Nichteheliche Lebensgemeinschaften und der Einfluss der
Bildungshomogamie auf die Scheidungsraten
"Man könnte gegen die
Untersuchung von Blossfeld und Timm einwenden, dass die Männer
und Frauen heute zunehmend in nichtehelichen Gemeinschaften
leben, insgesamt weniger heiraten und sich mehr scheiden lassen
als früher. Das ist richtig, aber die in dieser Studie
berichteten Ergebnisse ändern sich durch diese Veränderungen
nicht grundsätzlich, denn:
(1) es zeigt sich, dass auch nichteheliche Partnerschaften hoch
bildungshomogam sind;
(2) es verstärkt sich der Selektionsprozess im stufenweisen
Prozess von »ledig« über die »nichteheliche Gemeinschaft« zur
»Ehe« sogar noch, weil sich bildungsungleiche Paare rascher und
häufiger trennen.

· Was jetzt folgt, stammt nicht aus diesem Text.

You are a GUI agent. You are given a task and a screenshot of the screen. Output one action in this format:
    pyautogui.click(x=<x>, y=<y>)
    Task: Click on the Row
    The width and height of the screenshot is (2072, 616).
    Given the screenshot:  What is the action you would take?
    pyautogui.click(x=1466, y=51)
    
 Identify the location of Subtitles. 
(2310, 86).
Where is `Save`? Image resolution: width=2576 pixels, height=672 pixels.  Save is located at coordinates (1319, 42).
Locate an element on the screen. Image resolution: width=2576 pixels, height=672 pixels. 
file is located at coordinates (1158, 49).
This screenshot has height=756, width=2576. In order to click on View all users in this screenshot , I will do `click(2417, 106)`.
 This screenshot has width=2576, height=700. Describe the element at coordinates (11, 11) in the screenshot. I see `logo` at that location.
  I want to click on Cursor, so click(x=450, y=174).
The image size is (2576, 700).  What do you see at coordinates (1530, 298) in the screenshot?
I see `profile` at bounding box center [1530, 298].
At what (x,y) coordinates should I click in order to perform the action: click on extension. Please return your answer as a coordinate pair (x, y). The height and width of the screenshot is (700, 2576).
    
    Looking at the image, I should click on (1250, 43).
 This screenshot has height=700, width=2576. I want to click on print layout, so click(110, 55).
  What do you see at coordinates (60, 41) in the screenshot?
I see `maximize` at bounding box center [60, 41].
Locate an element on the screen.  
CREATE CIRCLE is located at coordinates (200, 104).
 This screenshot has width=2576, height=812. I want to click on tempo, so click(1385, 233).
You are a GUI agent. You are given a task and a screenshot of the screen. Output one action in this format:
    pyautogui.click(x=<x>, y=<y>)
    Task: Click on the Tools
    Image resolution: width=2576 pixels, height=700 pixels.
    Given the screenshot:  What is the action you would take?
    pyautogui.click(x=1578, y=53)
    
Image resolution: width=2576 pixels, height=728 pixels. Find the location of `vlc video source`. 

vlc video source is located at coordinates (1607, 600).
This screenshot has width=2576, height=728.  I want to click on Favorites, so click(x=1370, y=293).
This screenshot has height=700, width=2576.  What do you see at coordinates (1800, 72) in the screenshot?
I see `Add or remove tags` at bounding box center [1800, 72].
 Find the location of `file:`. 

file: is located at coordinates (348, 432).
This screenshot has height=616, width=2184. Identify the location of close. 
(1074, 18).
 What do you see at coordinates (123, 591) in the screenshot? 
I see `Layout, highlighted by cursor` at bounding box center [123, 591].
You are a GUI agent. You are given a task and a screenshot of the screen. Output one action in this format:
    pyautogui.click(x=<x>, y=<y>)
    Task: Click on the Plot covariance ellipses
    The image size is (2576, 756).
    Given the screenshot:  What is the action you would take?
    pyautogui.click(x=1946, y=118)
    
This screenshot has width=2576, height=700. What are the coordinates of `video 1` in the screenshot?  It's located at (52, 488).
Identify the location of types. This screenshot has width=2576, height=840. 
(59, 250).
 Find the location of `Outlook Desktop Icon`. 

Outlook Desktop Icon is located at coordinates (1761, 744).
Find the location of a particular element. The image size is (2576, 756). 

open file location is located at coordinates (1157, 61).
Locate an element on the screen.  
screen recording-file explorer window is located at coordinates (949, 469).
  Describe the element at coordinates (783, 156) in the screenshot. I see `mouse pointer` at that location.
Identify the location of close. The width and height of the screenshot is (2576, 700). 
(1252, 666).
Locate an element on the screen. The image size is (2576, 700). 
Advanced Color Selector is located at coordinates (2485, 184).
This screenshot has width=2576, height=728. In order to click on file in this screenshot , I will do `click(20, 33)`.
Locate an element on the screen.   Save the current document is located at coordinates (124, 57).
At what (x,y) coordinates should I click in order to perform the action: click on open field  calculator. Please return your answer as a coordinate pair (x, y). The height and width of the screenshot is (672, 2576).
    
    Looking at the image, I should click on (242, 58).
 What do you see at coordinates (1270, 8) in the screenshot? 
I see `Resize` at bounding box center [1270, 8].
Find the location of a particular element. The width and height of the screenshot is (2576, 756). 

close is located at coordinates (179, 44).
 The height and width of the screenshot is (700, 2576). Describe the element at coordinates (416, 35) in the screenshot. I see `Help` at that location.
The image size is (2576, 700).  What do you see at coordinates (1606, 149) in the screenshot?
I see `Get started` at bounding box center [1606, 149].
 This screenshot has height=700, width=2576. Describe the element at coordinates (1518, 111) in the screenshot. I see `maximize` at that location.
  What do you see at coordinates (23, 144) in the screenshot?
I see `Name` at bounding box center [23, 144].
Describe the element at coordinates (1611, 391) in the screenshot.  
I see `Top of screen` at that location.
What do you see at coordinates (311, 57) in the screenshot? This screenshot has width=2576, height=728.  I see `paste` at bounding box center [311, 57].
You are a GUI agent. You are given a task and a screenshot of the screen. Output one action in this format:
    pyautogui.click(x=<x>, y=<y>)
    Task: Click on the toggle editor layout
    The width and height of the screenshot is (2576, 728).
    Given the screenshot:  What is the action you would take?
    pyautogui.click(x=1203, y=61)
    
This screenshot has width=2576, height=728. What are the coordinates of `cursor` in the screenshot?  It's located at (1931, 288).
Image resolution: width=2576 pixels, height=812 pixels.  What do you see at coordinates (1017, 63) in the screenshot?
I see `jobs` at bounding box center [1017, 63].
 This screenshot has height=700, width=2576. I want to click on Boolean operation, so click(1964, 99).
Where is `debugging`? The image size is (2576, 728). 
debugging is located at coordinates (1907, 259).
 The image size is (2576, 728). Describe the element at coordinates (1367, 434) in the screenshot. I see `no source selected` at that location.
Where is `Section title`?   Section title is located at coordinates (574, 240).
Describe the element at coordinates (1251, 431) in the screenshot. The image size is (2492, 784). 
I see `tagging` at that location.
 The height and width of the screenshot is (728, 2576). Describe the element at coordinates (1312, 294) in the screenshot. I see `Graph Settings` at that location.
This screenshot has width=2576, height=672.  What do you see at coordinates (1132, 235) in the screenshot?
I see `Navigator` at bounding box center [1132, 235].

Das heißt, nichteheliche Lebensgemeinschaften
stellen sozialstrukturell sogar einen zusätzlichen Filter dar
(darüber hinaus ist zu bemerken, dass noch immer weit mehr als
80-85 Prozent eines Geburtsjahrgangs bis zur Mitte ihres 3.
Lebensjahrzehnts zumindest ein Mal heiraten).
(3) schließlich zeigen die Untersuchungen von Blossfeld und
Müller auch, dass die Scheidungsneigung bei bildungshomogamen
Paaren niedriger ist. Die höchste Scheidungsneigung haben Paare,
bei denen die Frauen einen weniger qualifizierten Partner
geheiratet haben. Sie verstoßen gegen die soziale Norm und
müssen sich mit einer kritischeren Umwelt auseinander setzen."